I was working late on a client’s website a couple nights ago, when I closed out and rushed home so that I could make it in time for dinner. After an amazing dinner prepared by my wife, I pulled up my client’s website on my phone to make sure the responsive design was looking the way it should and somehow, in the time it took me to drive home and eat dinner, this happened:

Wordpress Hacking

I immediately went into red alert, abandoned my wife and children, ran upstairs to my computer and got to figuring out what had just happened. Only moments earlier I was on that site and everything was fine! How could this have happened?! Fricken hackers.

Well, luckily I was able to resolve the issue by removing and replacing the core WordPress files, followed by some extensive security measures to make sure this wouldn’t happen again. But who was this hacker, I ask? Why would they do this to me? What would they have to benefit from it? Don’t worry, they have a Facebook page. Fricken hackers.

Wordpress Hacked

Why Hack WordPress?

Since becoming the most used website CMS, WordPress has somewhat of a target on its back from people who are looking to reek havoc on the lives of innocent victims. I mean think about it, if you were wanting to affect as many websites as possible, and as quickly as possible, why not target a security breach that is found in millions of sites around the world? You’d get a much better response than trying to hit one or two websites at a time. Fricken hackers.

Luckily my sites that were affected weren’t high traffic sites that depended on visitors for revenue. Nor did this particular WordPress hack derive any real value for the hacker who did it. BUT, had they hacked a high traffic website, and had they placed, say, an ad or two on the hacked page, they may have been able to drum up a couple hundred bucks from some Pay-Per-Click revenue streams. Cha-ching! Let’s all be hackers! Not.

How to Avoid Having Your WordPress Hacked

WordPress does a pretty good job at fixing security holes in the core files as soon as they become aware, but where the problem usually lies is in your themes and plugins. There is no formal review process for the themes or plugins that are installed on your site. This means that if a developer misses a semicolon or forgets to dot an “I” and you upload his code? BAM, you have a glitch in the Matrix and you are exposed. If you have installed a free theme that has been installed thousands and thousands of times on thousands and thousands of websites, using the example above, then those fricken hackers are going to hit your site because they can take out a gazillion of you at once, versus a totally custom theme that was only used… Once. See the mentality yet? Fricken hackers.
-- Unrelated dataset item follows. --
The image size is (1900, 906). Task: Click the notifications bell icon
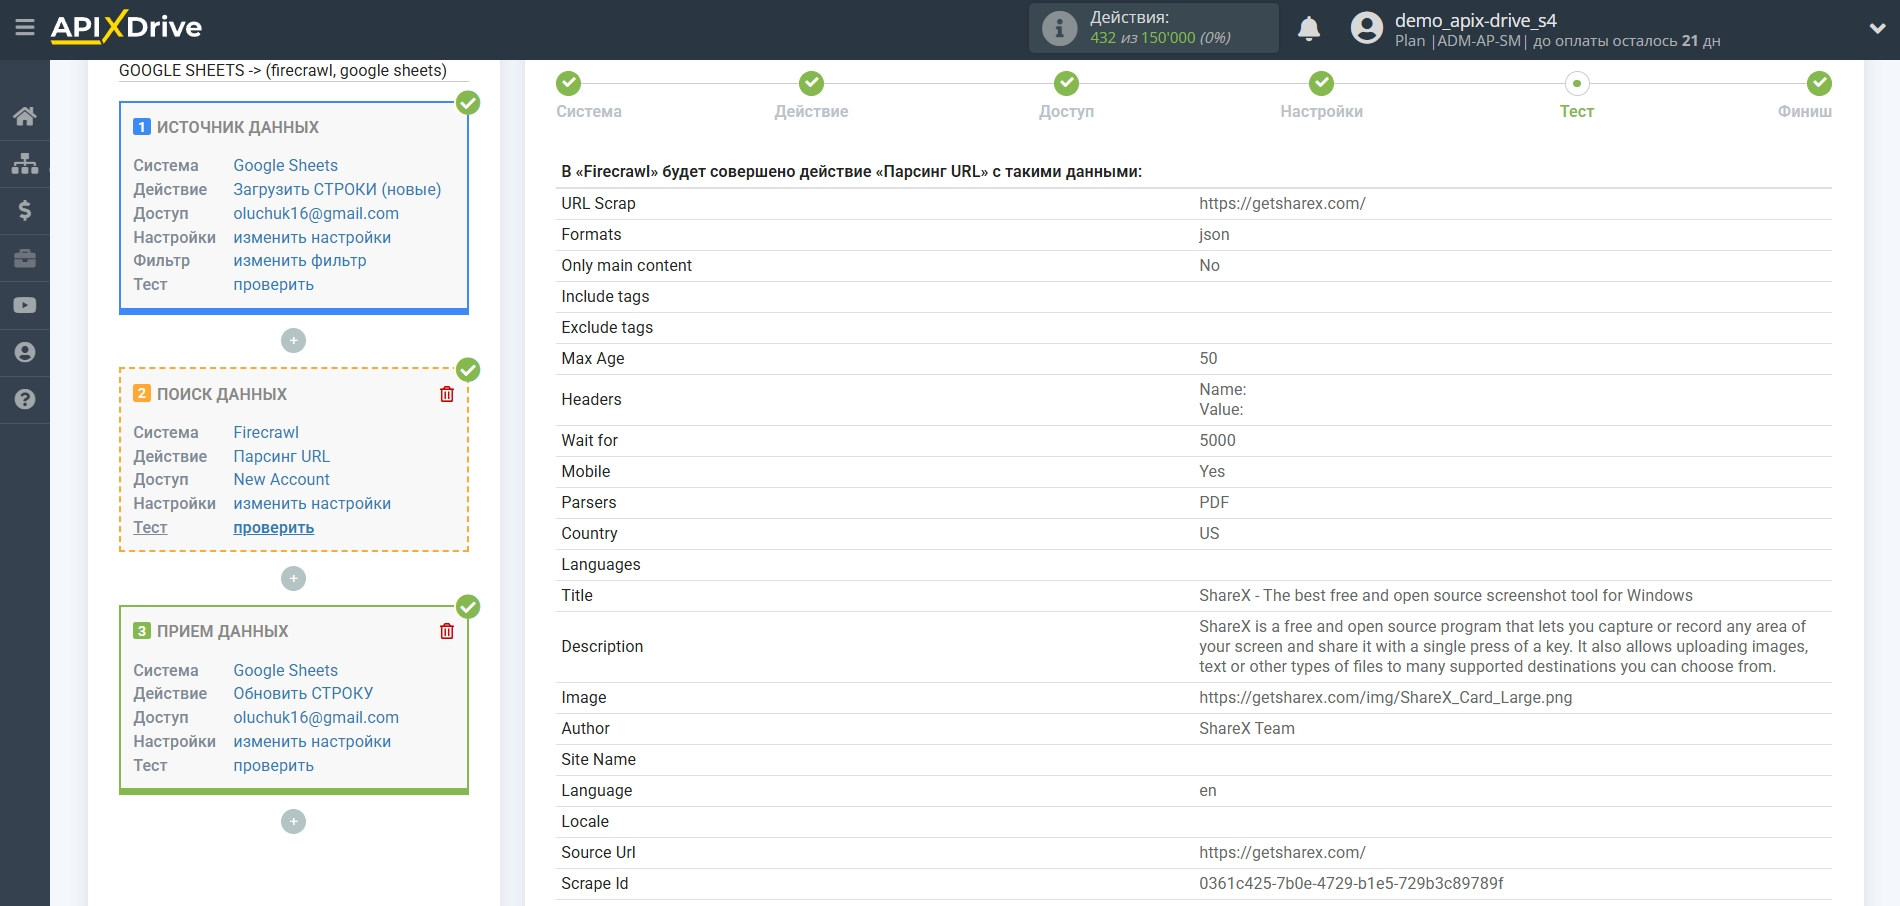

Same goes for plugins. Be careful what you install. WordPress hackers are trying to break in however they can, and once they’re in, it can be really hard to get them out. WPEngine does a pretty good job at keeping crappy plugins off their hosting environment, so they made a list of disallowed plugins. If it’s not good enough for them, it’s probably not good enough for anyone, right?

At the end of the day, there will ALWAYS be the potential of your WordPress site getting hacked no matter what host, or theme, or plugin, or shampoo you’re using. But hopefully you can limit your hacking exposure at least to some degree. So how do you hack a WordPress site? I dunno. Don’t do it.